Il 9 luglio 1958 in Alaska si abbatte la più alta onda anomala mai documentata

Il giorno in cui l'oceano si sollevò: l'onda gigante della Baia di Lituya

Il 9 luglio 1958, nella remota Baia di Lituya, in Alaska, si è verificato un evento che ancora oggi lascia gli scienziati senza fiato: la più alta onda anomala mai registrata nella storia. Con un’altezza stimata di 524 metri, l’onda ha travolto tutto sul suo cammino, spazzando via alberi, rocce e frammenti di costa come fossero carta. Il fenomeno è stato innescato da un terremoto di magnitudo 7.8 lungo la faglia Fairweather. La violenta scossa ha provocato il distacco di circa 30 milioni di metri cubi di roccia dalla montagna che sovrasta la baia. Questa massa è precipitata in acqua, generando una colossale onda che è risalita lungo le pareti opposte del fiordo, sradicando vegetazione fino a mezza chilometro d’altezza.
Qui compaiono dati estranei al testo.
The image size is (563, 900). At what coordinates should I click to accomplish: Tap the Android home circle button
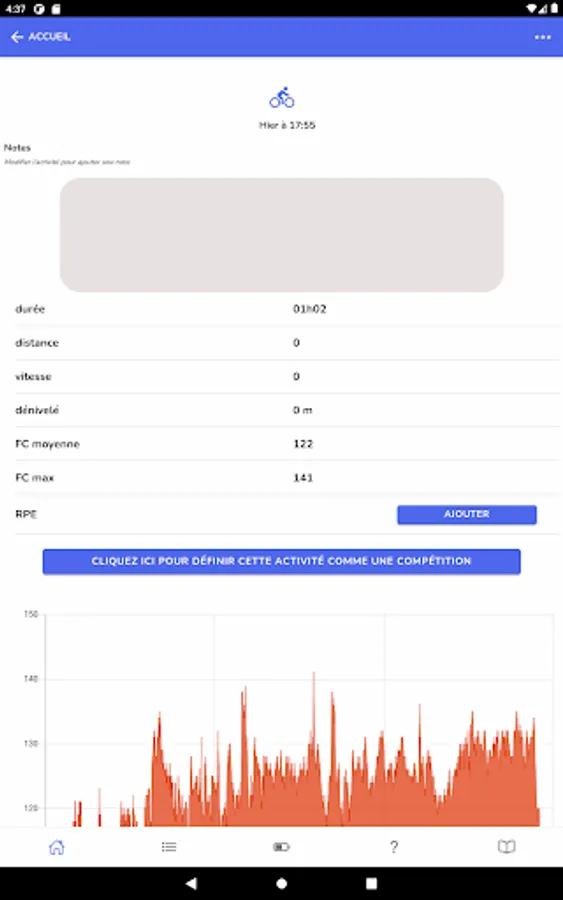point(281,883)
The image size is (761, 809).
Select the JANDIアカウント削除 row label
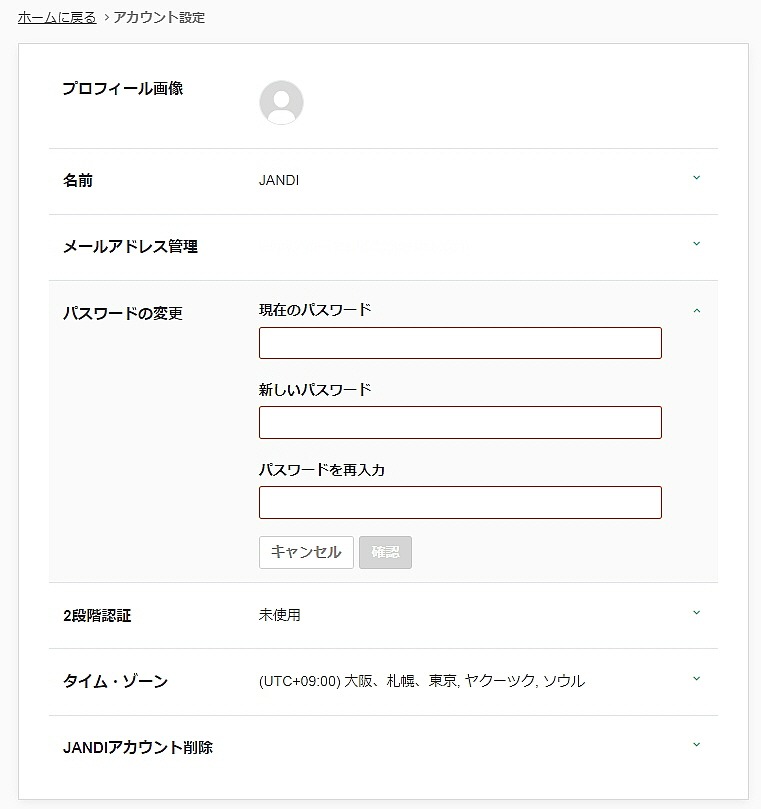pos(137,747)
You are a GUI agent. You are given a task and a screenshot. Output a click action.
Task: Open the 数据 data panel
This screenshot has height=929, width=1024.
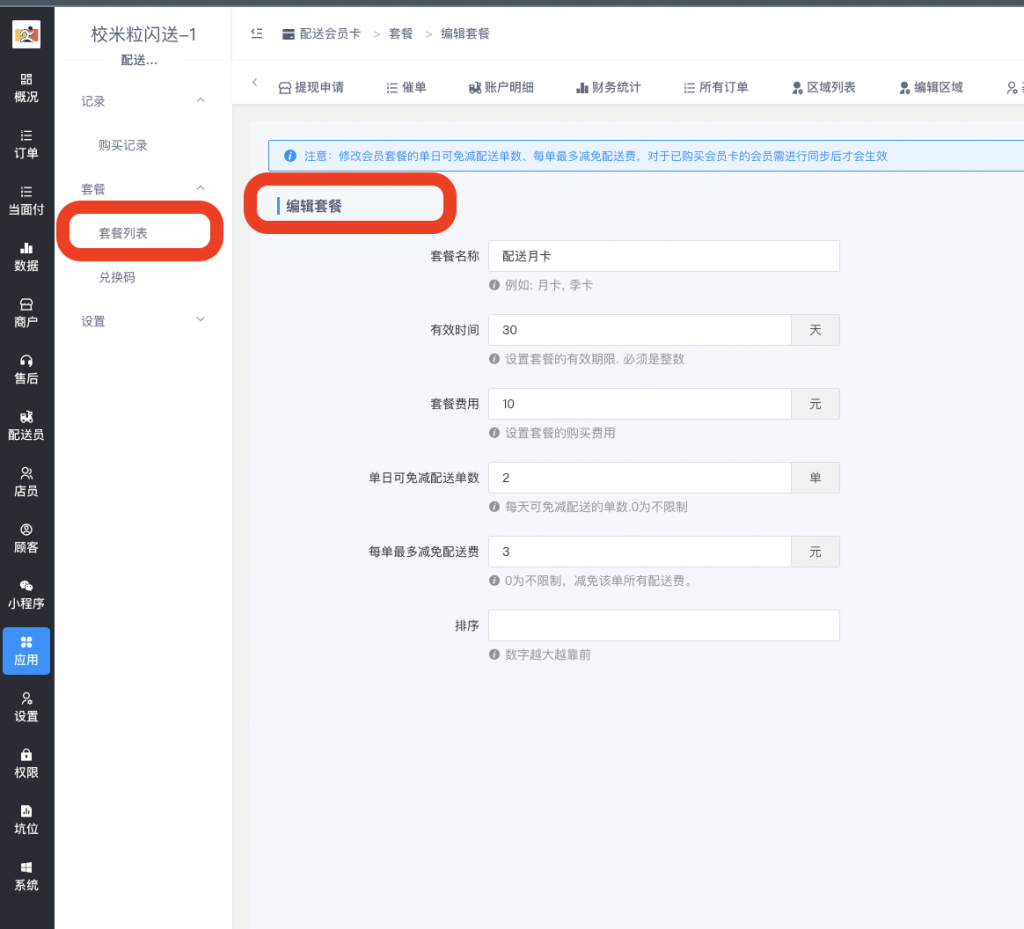[25, 257]
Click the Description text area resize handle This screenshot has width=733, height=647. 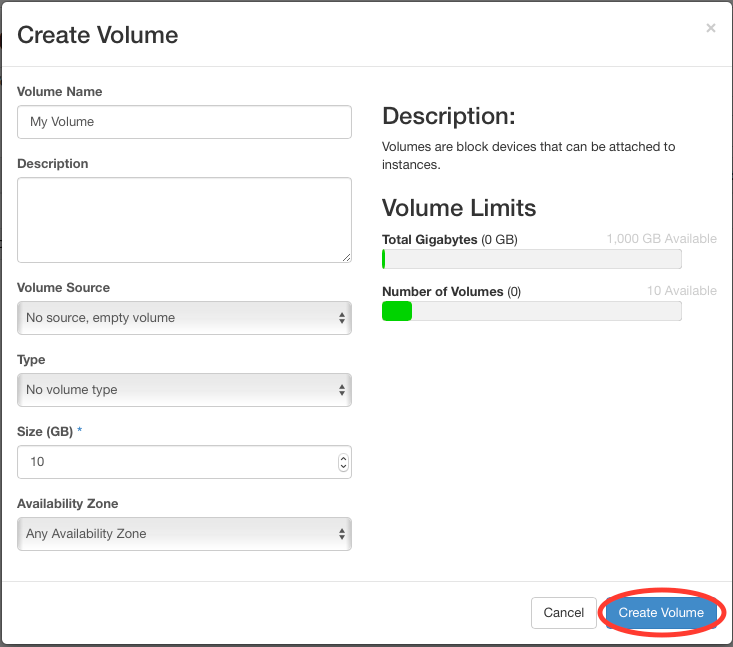pyautogui.click(x=346, y=257)
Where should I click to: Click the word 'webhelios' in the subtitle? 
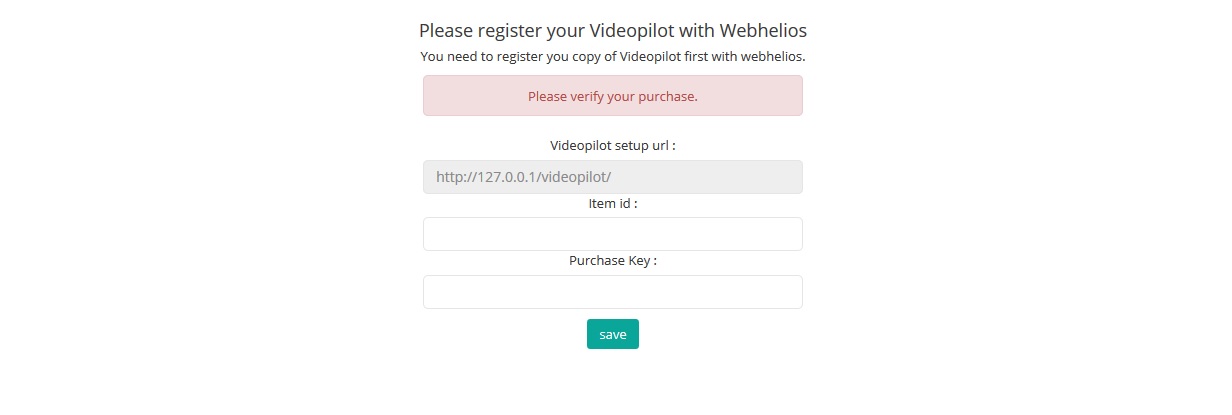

Tre imbarcazioni erano presenti nella baia quella notte: 2 sono state travolte, ma gli occupanti di una sono riusciti a salvarsi, offrendo testimonianze dirette e agghiaccianti dell’accaduto.

Oggi, l’evento di Lituya Bay è un punto di riferimento per gli studi sui megatsunami, fenomeni rari ma potenzialmente devastanti. La potenza della natura, in quella notte del 1958, ha superato ogni immaginazione, lasciando un segno nella storia della geologia e della memoria collettiva.